Upon the collapse of The Peace of Amiens, Garnerin returned to France where, on 3–4 October 1803, he covered a distance of 245 miles (395 km) between Paris and Clausen, Germany.

==Family==

=== Jean-Baptiste-Olivier Garnerin ===
Unlike his brother, Jean-Baptiste-Olivier Garnerin was called as a witness at the trial of Marie Antoinette. He provided damning testimony that while searching the papers of one M. Septeuil he had discovered "a check [sic] for eighty thousand livres, signed Antoinette, to the profit of ci-devant Polignac... [and] another paper proving that the Prisoner [Marie Antoinette] had sold her diamonds to send their produce to the Emigrants." The papers were passed on to the Committee of Public Safety.

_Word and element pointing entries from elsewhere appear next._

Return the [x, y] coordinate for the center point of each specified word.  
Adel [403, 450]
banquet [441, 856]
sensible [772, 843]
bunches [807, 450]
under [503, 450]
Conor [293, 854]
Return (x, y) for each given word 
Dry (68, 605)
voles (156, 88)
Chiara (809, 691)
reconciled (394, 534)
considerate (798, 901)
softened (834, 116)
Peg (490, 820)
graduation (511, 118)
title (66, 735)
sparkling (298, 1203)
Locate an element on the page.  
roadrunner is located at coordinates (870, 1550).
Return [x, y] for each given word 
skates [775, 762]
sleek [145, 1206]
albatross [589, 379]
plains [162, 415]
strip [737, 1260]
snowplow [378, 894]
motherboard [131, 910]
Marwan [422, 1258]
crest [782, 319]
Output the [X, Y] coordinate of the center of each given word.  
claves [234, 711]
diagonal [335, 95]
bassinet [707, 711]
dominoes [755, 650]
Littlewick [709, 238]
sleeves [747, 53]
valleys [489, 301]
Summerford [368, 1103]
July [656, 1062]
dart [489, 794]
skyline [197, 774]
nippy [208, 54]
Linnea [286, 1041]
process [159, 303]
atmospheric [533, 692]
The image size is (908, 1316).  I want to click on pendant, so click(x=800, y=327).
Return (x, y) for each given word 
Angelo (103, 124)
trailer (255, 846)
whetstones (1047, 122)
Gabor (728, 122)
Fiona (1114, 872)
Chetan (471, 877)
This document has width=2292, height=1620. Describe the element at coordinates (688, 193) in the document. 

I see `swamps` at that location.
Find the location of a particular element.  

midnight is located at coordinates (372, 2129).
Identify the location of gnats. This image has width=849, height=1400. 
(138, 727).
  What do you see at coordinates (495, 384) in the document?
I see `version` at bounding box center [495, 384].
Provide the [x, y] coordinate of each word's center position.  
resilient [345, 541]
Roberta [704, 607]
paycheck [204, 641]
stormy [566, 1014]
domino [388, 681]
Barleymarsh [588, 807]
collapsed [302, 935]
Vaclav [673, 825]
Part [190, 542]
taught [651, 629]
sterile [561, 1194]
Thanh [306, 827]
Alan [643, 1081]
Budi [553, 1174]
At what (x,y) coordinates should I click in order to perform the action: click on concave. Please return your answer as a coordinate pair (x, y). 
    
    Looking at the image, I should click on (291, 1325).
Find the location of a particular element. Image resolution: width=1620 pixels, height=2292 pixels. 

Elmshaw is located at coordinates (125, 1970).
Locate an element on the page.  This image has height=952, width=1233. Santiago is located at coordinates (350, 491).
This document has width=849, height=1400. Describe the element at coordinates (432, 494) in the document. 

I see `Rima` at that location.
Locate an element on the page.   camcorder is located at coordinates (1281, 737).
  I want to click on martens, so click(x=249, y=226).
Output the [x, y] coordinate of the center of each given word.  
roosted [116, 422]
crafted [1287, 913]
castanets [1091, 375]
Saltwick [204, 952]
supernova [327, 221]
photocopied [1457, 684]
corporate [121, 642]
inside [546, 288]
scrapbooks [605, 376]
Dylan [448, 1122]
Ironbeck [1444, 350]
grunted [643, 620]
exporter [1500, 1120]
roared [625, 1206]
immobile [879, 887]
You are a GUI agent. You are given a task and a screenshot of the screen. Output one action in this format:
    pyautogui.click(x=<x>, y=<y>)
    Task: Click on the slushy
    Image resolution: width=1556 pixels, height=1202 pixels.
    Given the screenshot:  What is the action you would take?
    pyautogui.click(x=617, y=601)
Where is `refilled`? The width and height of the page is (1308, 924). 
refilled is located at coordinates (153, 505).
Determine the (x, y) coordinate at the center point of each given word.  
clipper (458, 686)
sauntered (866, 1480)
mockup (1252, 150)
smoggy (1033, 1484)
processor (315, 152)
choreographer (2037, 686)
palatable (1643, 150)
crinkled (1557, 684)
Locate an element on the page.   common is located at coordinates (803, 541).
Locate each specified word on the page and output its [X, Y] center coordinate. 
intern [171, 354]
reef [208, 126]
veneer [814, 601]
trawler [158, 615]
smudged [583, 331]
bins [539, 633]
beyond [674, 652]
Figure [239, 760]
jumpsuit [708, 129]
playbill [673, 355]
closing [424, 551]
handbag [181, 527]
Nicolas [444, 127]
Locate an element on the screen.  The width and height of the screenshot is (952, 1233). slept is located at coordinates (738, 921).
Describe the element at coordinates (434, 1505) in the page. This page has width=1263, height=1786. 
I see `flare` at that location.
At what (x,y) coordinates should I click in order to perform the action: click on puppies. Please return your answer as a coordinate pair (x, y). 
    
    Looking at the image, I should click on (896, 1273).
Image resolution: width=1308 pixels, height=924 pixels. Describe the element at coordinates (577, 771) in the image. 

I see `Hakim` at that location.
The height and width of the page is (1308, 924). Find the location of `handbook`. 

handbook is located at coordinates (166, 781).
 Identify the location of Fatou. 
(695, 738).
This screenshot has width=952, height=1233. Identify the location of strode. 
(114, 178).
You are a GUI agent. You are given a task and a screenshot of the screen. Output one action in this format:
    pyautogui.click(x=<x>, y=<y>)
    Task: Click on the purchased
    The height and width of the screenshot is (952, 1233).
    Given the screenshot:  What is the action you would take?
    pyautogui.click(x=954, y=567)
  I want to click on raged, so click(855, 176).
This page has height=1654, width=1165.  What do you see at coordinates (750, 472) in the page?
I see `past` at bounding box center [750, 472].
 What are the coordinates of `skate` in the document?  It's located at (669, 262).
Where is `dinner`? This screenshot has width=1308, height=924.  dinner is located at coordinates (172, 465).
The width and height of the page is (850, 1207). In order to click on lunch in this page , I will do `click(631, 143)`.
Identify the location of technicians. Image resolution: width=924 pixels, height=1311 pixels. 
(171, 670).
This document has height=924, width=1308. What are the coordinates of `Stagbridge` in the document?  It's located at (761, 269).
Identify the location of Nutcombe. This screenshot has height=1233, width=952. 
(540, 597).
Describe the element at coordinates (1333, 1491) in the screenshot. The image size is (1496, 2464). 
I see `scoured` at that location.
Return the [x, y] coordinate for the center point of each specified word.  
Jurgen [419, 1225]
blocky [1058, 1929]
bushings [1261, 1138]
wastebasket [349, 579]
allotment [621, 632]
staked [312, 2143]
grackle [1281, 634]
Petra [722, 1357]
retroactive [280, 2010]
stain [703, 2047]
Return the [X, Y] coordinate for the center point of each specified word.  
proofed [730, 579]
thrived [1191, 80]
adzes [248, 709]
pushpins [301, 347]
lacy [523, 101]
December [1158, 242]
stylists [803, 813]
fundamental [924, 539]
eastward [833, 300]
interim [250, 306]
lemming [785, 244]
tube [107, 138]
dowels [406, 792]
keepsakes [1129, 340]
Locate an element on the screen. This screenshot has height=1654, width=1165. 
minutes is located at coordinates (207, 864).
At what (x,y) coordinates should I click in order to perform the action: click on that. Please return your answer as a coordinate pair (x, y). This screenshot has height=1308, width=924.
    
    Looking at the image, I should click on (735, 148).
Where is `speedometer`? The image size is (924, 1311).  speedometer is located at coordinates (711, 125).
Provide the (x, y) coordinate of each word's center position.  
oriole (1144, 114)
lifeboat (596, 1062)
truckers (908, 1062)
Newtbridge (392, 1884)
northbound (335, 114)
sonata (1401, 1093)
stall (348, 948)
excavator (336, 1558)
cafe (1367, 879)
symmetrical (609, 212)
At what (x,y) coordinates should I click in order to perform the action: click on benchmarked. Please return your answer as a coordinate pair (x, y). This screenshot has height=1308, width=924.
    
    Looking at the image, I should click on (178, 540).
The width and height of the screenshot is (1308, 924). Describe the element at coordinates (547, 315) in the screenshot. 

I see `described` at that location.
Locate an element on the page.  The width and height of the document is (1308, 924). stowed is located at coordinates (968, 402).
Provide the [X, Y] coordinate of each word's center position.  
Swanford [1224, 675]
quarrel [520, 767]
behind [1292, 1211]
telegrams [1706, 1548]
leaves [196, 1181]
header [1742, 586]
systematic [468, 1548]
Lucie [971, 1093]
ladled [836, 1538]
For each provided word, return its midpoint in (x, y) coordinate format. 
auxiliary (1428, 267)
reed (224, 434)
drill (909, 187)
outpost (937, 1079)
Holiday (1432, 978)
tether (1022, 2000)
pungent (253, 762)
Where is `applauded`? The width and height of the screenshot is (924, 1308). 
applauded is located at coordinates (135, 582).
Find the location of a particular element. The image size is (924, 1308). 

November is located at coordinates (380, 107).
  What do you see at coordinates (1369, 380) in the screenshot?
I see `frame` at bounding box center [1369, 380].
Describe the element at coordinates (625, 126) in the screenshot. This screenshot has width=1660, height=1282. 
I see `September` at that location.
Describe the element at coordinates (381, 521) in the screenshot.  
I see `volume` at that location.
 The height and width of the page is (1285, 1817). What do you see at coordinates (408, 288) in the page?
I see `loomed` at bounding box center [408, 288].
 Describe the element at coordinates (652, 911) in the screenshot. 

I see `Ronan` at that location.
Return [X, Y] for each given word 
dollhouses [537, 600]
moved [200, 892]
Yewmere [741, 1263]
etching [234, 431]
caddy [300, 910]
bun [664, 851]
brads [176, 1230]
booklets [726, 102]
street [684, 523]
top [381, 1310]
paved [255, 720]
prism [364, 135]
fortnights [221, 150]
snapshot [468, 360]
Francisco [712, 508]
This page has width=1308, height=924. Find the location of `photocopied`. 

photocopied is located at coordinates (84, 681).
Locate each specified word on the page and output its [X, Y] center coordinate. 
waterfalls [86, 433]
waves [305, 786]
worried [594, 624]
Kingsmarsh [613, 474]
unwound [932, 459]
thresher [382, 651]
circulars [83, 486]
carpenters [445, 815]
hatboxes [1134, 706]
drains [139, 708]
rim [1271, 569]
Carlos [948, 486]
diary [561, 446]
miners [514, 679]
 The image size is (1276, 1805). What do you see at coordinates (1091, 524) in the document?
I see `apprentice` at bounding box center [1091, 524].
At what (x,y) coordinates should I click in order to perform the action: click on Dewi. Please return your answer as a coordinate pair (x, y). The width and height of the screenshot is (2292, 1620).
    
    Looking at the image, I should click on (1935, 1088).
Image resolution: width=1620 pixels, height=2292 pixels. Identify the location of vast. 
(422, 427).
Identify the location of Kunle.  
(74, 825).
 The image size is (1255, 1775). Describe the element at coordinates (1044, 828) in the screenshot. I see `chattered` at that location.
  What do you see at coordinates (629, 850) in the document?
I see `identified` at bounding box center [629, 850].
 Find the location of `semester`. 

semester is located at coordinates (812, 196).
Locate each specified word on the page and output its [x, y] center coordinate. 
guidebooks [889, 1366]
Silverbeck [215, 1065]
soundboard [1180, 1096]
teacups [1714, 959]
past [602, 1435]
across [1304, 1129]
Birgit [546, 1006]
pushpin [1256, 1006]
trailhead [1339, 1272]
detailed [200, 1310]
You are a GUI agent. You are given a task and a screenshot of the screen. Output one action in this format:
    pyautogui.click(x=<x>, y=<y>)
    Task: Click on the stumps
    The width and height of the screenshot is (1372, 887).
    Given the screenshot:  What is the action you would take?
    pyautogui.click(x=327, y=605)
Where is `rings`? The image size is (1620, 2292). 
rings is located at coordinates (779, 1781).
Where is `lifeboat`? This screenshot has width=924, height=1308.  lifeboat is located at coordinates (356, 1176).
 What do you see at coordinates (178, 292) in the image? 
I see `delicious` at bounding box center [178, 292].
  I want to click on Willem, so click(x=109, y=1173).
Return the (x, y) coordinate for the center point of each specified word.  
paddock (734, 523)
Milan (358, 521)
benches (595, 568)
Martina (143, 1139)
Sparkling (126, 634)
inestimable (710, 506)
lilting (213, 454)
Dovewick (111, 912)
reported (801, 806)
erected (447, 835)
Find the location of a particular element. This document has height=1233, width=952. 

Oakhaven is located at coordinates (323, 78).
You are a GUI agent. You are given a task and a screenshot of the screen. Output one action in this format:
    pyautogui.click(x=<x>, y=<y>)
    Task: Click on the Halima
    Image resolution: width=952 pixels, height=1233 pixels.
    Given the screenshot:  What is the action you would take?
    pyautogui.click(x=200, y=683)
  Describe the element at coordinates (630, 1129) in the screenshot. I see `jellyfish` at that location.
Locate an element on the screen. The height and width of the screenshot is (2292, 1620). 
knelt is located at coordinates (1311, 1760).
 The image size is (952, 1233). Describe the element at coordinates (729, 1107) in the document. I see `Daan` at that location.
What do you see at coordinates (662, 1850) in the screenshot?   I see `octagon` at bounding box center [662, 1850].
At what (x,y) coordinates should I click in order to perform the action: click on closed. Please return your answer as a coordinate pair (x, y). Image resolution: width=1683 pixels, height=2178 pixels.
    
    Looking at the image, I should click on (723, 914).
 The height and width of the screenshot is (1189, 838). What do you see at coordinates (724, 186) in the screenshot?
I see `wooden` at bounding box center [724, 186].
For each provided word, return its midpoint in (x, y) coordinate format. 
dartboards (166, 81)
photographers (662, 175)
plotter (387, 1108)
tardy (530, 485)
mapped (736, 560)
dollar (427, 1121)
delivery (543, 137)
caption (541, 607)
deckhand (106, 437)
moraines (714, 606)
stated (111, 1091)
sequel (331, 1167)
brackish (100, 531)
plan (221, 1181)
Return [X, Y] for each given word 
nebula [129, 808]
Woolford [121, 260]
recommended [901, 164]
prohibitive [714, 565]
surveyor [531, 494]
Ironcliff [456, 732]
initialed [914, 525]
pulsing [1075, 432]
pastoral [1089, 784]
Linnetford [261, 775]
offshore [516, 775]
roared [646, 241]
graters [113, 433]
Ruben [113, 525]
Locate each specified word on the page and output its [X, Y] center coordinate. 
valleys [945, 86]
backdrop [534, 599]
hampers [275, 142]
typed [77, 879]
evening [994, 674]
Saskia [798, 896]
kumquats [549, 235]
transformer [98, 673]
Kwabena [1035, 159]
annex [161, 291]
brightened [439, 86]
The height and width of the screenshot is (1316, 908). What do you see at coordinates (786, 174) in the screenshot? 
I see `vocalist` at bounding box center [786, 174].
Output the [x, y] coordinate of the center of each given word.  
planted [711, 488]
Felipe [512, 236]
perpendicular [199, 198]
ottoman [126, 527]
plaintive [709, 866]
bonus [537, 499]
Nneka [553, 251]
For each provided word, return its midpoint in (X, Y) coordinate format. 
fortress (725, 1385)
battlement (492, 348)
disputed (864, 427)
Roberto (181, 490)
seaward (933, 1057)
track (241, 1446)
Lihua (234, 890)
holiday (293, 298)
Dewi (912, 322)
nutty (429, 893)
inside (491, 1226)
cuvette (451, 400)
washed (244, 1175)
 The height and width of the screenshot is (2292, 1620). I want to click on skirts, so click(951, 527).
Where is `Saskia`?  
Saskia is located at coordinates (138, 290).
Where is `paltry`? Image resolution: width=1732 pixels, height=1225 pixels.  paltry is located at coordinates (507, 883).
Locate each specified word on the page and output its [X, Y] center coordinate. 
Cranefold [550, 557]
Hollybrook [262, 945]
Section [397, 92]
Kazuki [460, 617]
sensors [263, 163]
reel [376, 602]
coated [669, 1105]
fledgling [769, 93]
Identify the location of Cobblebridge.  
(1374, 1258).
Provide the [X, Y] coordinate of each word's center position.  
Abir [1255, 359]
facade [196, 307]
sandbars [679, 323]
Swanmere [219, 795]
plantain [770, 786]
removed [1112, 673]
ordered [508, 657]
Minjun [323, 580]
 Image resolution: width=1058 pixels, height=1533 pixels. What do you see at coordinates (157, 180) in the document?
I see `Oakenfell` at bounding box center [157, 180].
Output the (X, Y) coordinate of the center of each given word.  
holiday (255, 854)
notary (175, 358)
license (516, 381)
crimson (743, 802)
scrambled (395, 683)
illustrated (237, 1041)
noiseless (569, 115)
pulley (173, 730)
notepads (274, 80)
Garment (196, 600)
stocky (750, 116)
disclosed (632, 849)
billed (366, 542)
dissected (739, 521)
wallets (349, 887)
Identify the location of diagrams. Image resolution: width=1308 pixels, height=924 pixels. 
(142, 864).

He later went on to make improvements in the design of his brother's parachutes, notably by reducing their weight and increasing their strength. He also made improvements to equipment for producing gas, and invented a flotation device which enabled his daughter, Élisa, to parachute into the sea near Venice.

=== Jeanne Garnerin ===
His student Jeanne Geneviève Labrosse, who later became his wife, first flew on 10 November 1798, one of the earliest women to fly in a balloon, and on 12 October 1799, she became the first woman to make a parachute descent, from an altitude of 900 meters.

=== Élisa Garnerin ===
His paternal niece Élisa Garnerin, (born 1791), learned to fly balloons at age 15 and made her first parachute descent in front of the King of Prussia in 1815. She made 39 professional parachute descents between 1815 and 1836 in Italy, Spain, Russia, Germany, and France.
==Death==
On 18 August, 1823, at the age of 54, Garnerin was working on the construction of a new balloon. While walking around the construction site he was struck by a falling beam which killed him instantly.

==Legacy==
Garnerin's first parachute jump was commemorated by Google in a Google Doodle on 22 October 2013.